How profound of a role CTLA-4 plays in regulating CD4⁺ T cell phenotypic limits. This function complements, but is distinct from its well-known role in regulating T cell activation. This changes our perspective of how we think about how CTLA-4 regulates and shapes T cell biology.

What prompted you to tackle this research question?
The primary question we tackle in this project can be stated as "Do negative costimulatory molecules play a role in T cell differentiation?". We arrived at this question with inspiration and motivation from an earlier collaboration between the Pe'er and Allison lab, which utilized mass cytometry data and machine learning tools to dissect the cellular mechanisms of anti-CTLA-4 and anti-PD-1 treated tumor-infiltrating T cells. The study revealed that anti-CTLA-4 and anti-PD-1 checkpoint blockade act through distinct cellular mechanisms. In particular, it was found that anti-PD-1 treatment resulted in an expansion of exhausted CD8⁺ T cells subsets while anti-CTLA-4 treatment resulted in a predominant expansion of Th1-like CD4⁺ T cell subsets. In addition, highlighting the cellular underpinnings of checkpoint blockade, the study hinted at the fact that molecules such as CTLA-4 and PD-1, also known as negative costimulatory molecules, might play a role in T cell differentiation along with their well-known and essential role in T cell activation. Therefore, we wanted to take a more basic approach to target this question directly.
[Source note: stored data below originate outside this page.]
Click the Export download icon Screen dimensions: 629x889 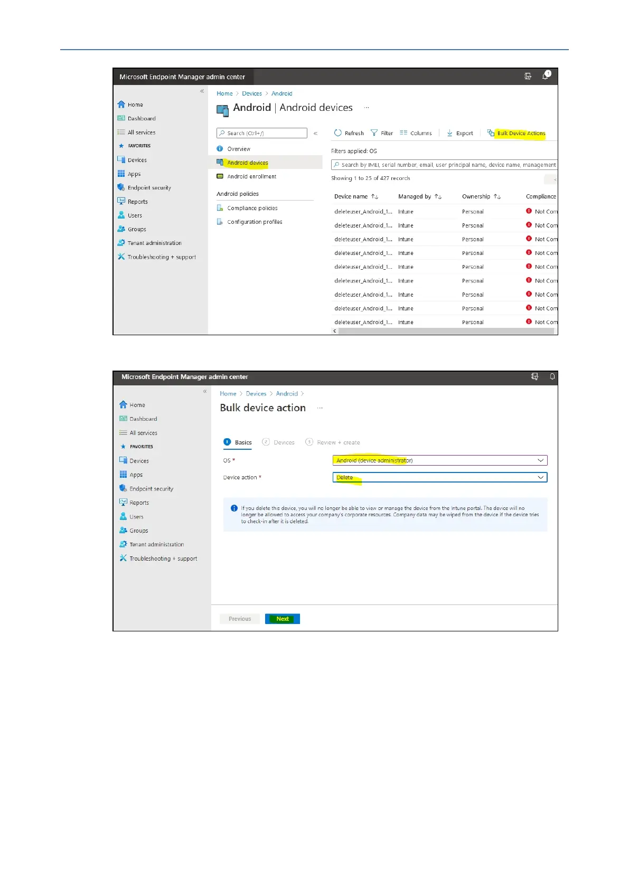pyautogui.click(x=450, y=133)
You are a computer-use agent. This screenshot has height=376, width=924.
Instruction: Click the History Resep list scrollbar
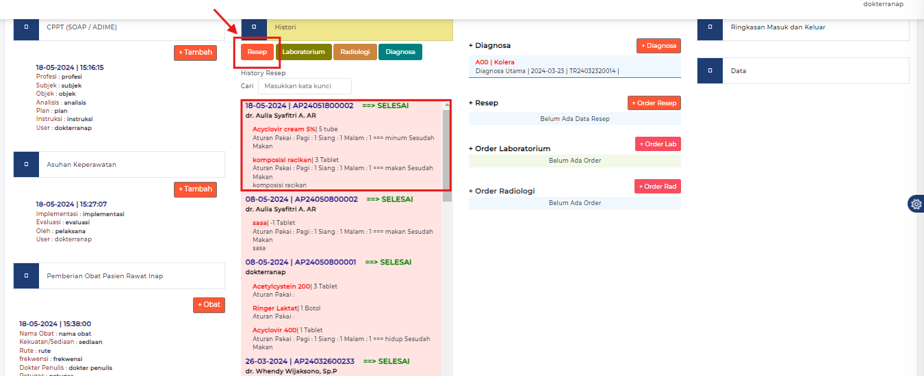click(x=447, y=150)
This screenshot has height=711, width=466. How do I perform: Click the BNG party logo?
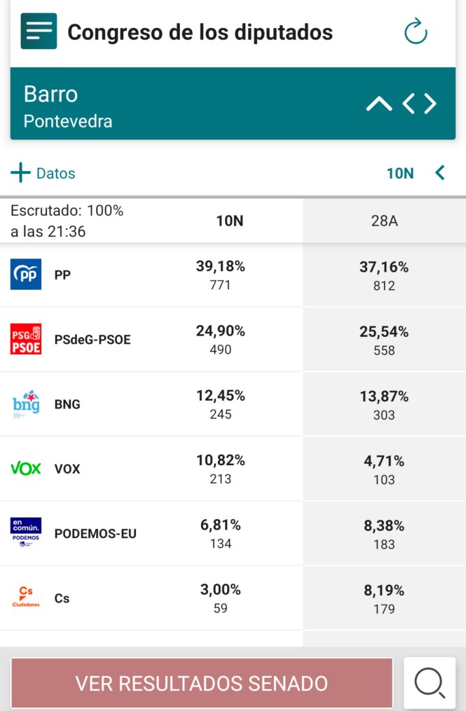(26, 404)
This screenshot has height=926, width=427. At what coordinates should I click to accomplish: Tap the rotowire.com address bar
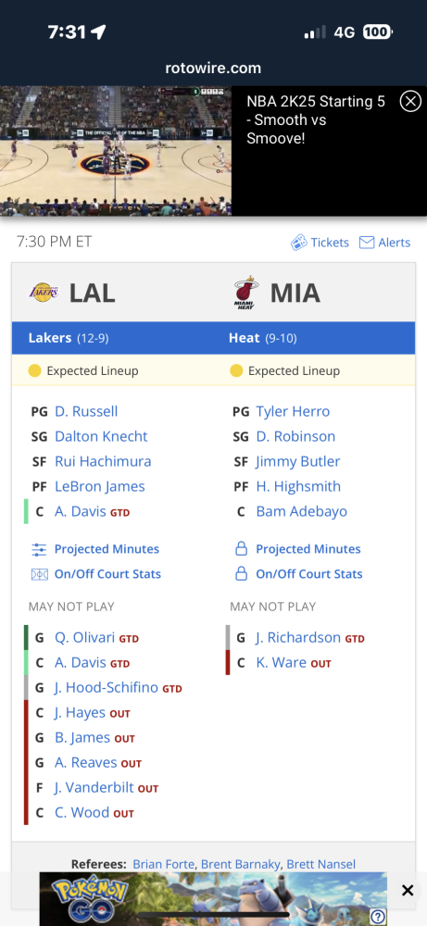tap(213, 69)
What was the most surprising finding of this study for you?
The most interesting conclusion of the study was that negative costimulatory molecules indeed play a role in T cell differentiation in addition to their role in T cell activation. What was surprising was the way they seem to influence differentiation, which is by putting restriction on the differentiation limits of the T cells. Essentially, our work highlights that CTLA-4 and PD-1 act as "gate-keepers", which restrict the expansion of phenotypic states of differentiating T cells. Once they are deleted, the cells can expand along a continuum to occupy phenotypic states not attainable under normal circumstances. Further analysis led us to observe that protein expression behavior is largely maintained intact despite the loss of CTLA-4, that is, our study argued against the possibility of activation of otherwise dormant signaling pathways under normal circumstances. In summary, loss of negative costimulatory molecules allow normal signaling behavior but at an exaggerated or expanded level.

What was the coolest thing you’ve learned (about) recently outside of the lab?
I recently learned about a paper titled "A network approach to topic models" from a colleague. The paper essentially presents a marriage of network science with topic models, typically thought of as a distinct branch of computer science.